Il se souvient très bien de son arrivée au Kazakhstan. «J’ai atterri ici à la mi-mai et mon entreprise m’avait donné pour mission de mettre en place un réseau de distribution en quelques mois, puis de repartir». C’est ainsi que s’est déroulée la vie de cet électricien qualifié d’Uster en dehors de Zurich: pendant des années, Max Schneeberger a prospecté de nouveaux marchés pour une entreprise pharmaceutique américano-suisse, a recruté des managers locaux, puis a poursuivi sa route vers un pays nouveau et inconnu pour lui. Sa femme et ses enfants vivaient en Suisse.

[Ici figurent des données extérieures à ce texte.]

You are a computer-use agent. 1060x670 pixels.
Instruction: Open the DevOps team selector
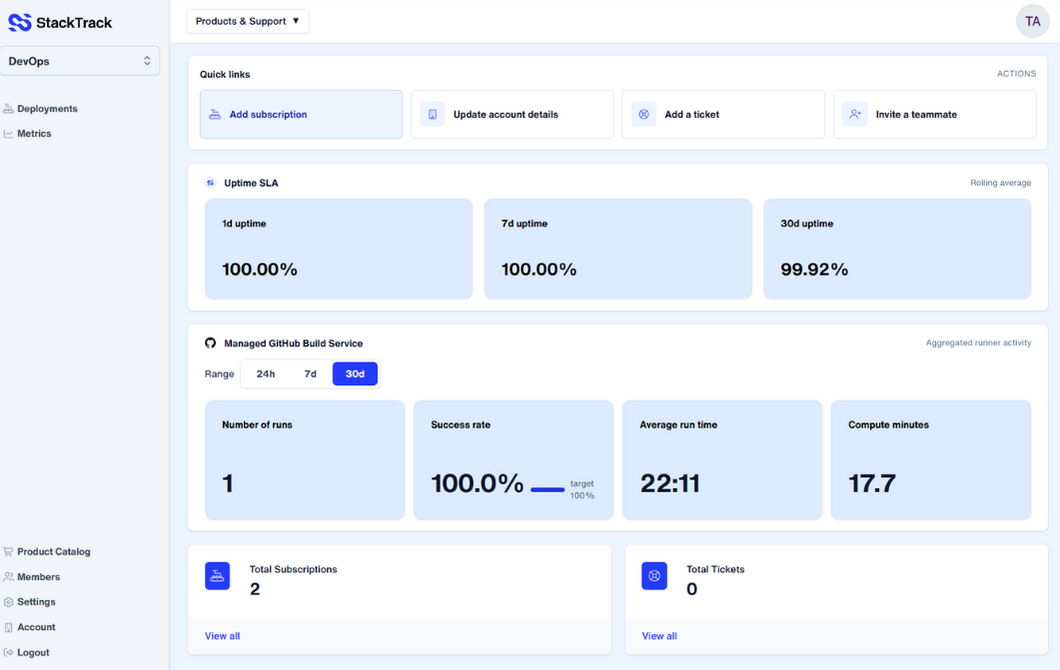(x=80, y=60)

Mais tout a changé pour lui: «Je venais alors d’avoir cinquante ans et j’étais fraîchement divorcé, je me plaisais ici et je trouvais les gens très sympathiques et intéressants». Au lieu de simplement passer à autre chose, Max Schneeberger a pris une retraite anticipée et a investi sa modeste fortune dans sa propre entreprise au Kazakhstan, spécialisée dans l’équipement de laboratoires médicaux.

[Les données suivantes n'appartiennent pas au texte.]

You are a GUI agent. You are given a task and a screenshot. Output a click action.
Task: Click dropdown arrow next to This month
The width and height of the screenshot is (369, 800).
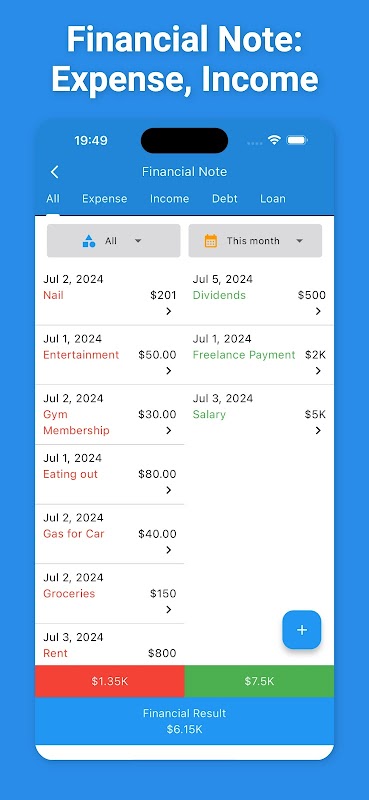point(300,241)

La première collaboratrice qu’il a recrutée était une ophtalmologue et mère célibataire de la province kazakhe: Zaure Ismagulova. «Elle m’a impressionné et convaincu à plusieurs reprises», raconte Max Schneeberger. Très vite, le mariage est venu pour ce couple improbable.

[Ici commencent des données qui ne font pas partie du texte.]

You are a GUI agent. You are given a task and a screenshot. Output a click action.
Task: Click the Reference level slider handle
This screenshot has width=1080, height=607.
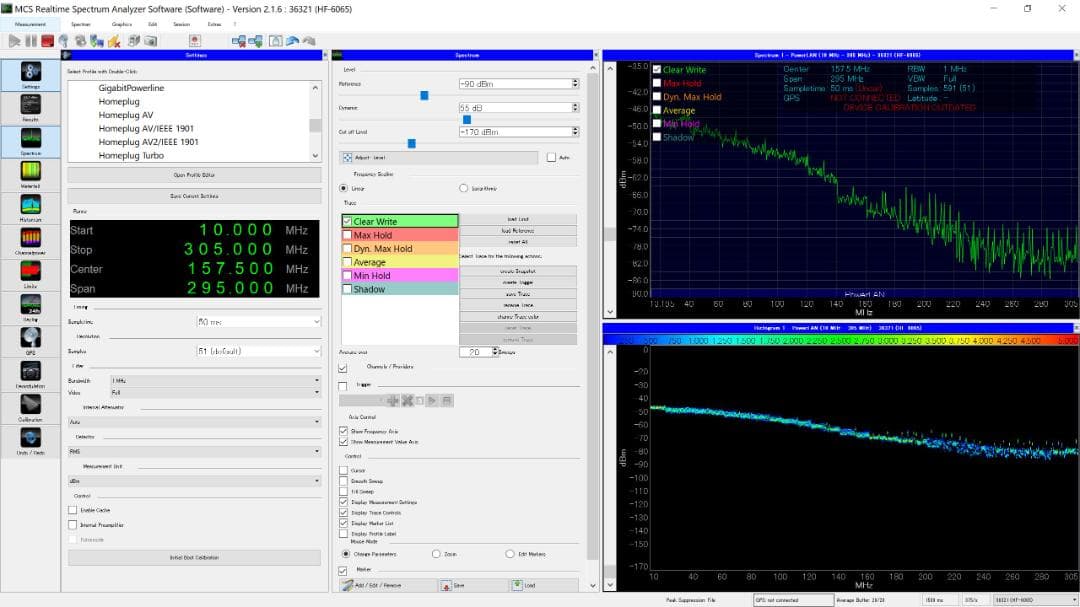coord(424,96)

Beaucoup de travail attendait les époux. «Aujourd’hui, notre entreprise emploie soixante personnes ici à Almaty et nous gagnons bien notre vie», déclare Zaure Ismagulova lors d’un entretien dans la galerie Aizakhan qu’elle a créée au cœur d’Almaty. Elle y expose, dans le cadre d’une fondation qu’elle a créée avec son mari, les œuvres d’artistes kazakhs «qui doivent encore être découverts et qui ont du mal à vivre de leur travail», explique Zaure Ismagulova, 58 ans.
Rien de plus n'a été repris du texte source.